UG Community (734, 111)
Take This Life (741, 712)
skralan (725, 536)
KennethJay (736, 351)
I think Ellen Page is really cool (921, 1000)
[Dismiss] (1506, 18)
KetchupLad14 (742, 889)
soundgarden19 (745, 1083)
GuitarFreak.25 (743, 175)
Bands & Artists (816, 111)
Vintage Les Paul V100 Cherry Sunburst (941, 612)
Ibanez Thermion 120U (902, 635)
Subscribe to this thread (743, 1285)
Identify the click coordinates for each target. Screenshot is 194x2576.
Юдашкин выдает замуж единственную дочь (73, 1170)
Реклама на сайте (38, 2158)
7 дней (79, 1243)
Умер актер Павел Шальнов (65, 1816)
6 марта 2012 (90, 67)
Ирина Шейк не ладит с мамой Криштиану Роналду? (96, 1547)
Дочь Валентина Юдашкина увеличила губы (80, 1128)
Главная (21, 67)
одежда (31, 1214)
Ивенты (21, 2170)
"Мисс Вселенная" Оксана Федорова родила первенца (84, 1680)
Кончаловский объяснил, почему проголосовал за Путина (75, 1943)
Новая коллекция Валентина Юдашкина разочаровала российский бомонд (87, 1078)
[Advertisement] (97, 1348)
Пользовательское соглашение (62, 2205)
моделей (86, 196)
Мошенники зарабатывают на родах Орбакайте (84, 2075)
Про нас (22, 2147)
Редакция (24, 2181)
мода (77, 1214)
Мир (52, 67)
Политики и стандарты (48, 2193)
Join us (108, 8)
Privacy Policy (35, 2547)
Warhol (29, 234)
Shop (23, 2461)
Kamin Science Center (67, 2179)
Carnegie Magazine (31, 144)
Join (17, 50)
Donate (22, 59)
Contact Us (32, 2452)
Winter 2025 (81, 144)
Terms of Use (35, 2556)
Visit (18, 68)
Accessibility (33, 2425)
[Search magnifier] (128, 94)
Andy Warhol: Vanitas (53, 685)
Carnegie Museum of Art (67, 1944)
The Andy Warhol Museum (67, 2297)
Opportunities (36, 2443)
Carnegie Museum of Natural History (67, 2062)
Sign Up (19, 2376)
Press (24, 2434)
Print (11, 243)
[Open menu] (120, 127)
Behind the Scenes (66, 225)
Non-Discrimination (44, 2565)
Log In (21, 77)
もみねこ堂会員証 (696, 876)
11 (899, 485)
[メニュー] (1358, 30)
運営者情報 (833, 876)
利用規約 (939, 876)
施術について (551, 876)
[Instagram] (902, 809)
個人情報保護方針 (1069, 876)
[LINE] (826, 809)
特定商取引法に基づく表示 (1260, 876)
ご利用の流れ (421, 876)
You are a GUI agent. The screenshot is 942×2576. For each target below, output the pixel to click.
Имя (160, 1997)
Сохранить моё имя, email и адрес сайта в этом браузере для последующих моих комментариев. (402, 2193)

+ + + + + + +

**Task instructions:** From the material above, set down exactly the lines starting at the one with "KennethJay (736, 351)" and ending at the one with "моделей (86, 196)", end lines included.

**Completed exercise:**
KennethJay (736, 351)
I think Ellen Page is really cool (921, 1000)
[Dismiss] (1506, 18)
KetchupLad14 (742, 889)
soundgarden19 (745, 1083)
GuitarFreak.25 (743, 175)
Bands & Artists (816, 111)
Vintage Les Paul V100 Cherry Sunburst (941, 612)
Ibanez Thermion 120U (902, 635)
Subscribe to this thread (743, 1285)
Identify the click coordinates for each target. Screenshot is 194x2576.
Юдашкин выдает замуж единственную дочь (73, 1170)
Реклама на сайте (38, 2158)
7 дней (79, 1243)
Умер актер Павел Шальнов (65, 1816)
6 марта 2012 (90, 67)
Ирина Шейк не ладит с мамой Криштиану Роналду? (96, 1547)
Дочь Валентина Юдашкина увеличила губы (80, 1128)
Главная (21, 67)
одежда (31, 1214)
Ивенты (21, 2170)
"Мисс Вселенная" Оксана Федорова родила первенца (84, 1680)
Кончаловский объяснил, почему проголосовал за Путина (75, 1943)
Новая коллекция Валентина Юдашкина разочаровала российский бомонд (87, 1078)
[Advertisement] (97, 1348)
Пользовательское соглашение (62, 2205)
моделей (86, 196)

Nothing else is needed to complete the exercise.